Flexible consistency—the ability to adapt without abandoning your path—is one of the strongest predictors of long-term transformation.
When Healing Habits Hurt, Return to Healing Yourself
It’s easy to fall into the trap of thinking that if we can just get all our habits right, we will finally be right.
That if we can walk enough, work enough, do enough, heal enough, we will finally be enough.
But the Habit Healer’s path is different.
It is quieter.
It is slower.
It is kinder.
It understands that healing is not a race.
That you do not have to do everything right to be worthy of belonging—to yourself, to your dreams, to your future.
It understands that real success is not in how perfectly you move forward, but in how gently you return after you fall.

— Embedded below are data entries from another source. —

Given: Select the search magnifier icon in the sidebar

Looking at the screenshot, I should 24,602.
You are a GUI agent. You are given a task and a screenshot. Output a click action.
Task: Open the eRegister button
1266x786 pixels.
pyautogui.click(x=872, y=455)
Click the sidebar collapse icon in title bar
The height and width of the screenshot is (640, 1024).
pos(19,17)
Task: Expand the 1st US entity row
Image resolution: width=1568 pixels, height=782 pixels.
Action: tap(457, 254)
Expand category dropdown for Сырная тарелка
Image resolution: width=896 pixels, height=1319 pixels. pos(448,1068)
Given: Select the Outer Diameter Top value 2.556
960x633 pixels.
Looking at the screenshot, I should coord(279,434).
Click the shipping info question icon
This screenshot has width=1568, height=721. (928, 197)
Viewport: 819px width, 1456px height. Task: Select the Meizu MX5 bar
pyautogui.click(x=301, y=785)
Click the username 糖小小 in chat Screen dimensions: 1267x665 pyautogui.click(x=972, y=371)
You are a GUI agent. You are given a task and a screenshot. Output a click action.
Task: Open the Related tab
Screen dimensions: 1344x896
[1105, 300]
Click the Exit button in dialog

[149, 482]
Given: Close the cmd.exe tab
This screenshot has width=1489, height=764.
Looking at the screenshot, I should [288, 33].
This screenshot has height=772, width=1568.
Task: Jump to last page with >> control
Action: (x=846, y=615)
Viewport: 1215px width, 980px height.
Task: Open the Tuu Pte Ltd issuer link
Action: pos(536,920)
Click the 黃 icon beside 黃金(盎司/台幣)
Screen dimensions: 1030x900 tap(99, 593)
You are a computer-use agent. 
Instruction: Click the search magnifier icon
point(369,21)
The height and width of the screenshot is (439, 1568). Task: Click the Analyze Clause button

And if you are in your own broken ankle season—whatever that looks like—remember this:
You are not lost.
You are not broken.
You are becoming.
One healing habit.
One act of self-compassion.
One resilient step at a time.
You are one healing habit away.
Always.
Ready to go deeper?
If you want to build habits that truly heal—habits rooted in resilience, compassion, and quiet strength—join me inside The Habit Healers Mindset’s Inner Circle.
Every week, you’ll receive a new guide to help you shift your habits, your mindset, and your life from the inside out.
Because real healing doesn’t come from doing everything right.
It comes from learning how to return to yourself, again and again.
You are one healing habit away.
Join the Inner Circle here.
I remember being so surprised weeks after major surgery that I was so tired and sleeping so much. My then-therapist told me that while you are sleeping the body is healing itself. It needs energy to heal. You can't return to an energetic life and heal at the same time. Once I realised the tiredness and rest were part of the healing process I was able to be much more patient with myself. I have recovered well now from several joint replacement surgeries and each time I slept a lot during recovery. I also discovered that true, deep and lasting healing continues for not only months but even years after the surgery. That was quite a surprise as everyone wants to tell you how quickly it happens! Thank you for these reminders of how important it is to be patient with yourself when things are not going well in full swing!
Hello Dr MARBAS. Today’s message was an extremely difficult one. Three years ago I had problems with my one toe. Went to the doctor over and over. I sat in the ER weekend after weekend eight hours at a time to try and get help to for the problem that was now my whole foot. Five months of this later I was able to see a surgeon as the problem had escalated. My leg was amputated in such a way that I could have a prosthetic. I remained positive and healed very well. My follow up appointment I was told that I could not have a prosthetic because I was old and not steady enough on my other leg. It was not safe for me to walk again. I am really stuck now, in all kinds of ways. This is why this article you wrote was so difficult for me. I remain positive every day. I eat a whole food plant based diet. I try to move a bit. What I think I’m getting at is there are different ways and degrees of being stuck. Physical. Emotional. Mental. Could you address these please. I have not told my story anywhere before so I apologize for the long comment.